--- Task instructions ---
Your answer should hold exactly the lines from the one with "Switch to the Fondo panel tab" through the last line of the material below, nothing before and nothing extra.

--- Supplied entries ---
#####
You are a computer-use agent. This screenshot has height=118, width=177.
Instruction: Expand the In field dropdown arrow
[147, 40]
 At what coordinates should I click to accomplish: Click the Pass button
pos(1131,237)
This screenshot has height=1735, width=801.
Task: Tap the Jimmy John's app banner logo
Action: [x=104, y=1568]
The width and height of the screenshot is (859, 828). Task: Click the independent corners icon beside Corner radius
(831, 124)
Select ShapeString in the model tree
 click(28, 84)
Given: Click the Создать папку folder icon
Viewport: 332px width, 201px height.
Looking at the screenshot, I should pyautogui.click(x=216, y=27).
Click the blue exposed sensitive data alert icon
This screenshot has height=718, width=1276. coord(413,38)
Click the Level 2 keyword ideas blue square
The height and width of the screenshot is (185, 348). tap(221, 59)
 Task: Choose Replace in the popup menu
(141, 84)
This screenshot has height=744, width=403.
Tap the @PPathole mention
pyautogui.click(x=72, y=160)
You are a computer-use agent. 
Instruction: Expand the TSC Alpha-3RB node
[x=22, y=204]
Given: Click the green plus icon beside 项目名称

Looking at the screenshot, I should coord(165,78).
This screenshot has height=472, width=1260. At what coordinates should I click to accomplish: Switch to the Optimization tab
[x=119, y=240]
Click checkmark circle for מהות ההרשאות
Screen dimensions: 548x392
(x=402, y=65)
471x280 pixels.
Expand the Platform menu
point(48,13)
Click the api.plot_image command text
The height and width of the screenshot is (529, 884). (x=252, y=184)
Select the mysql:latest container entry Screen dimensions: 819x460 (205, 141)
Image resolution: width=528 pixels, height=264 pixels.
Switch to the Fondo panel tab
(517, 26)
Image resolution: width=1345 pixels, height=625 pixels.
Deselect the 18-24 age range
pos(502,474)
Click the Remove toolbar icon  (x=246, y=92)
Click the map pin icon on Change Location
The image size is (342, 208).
#####
--- Completed task ---
Switch to the Fondo panel tab
(517, 26)
Image resolution: width=1345 pixels, height=625 pixels.
Deselect the 18-24 age range
pos(502,474)
Click the Remove toolbar icon  (x=246, y=92)
Click the map pin icon on Change Location
The image size is (342, 208).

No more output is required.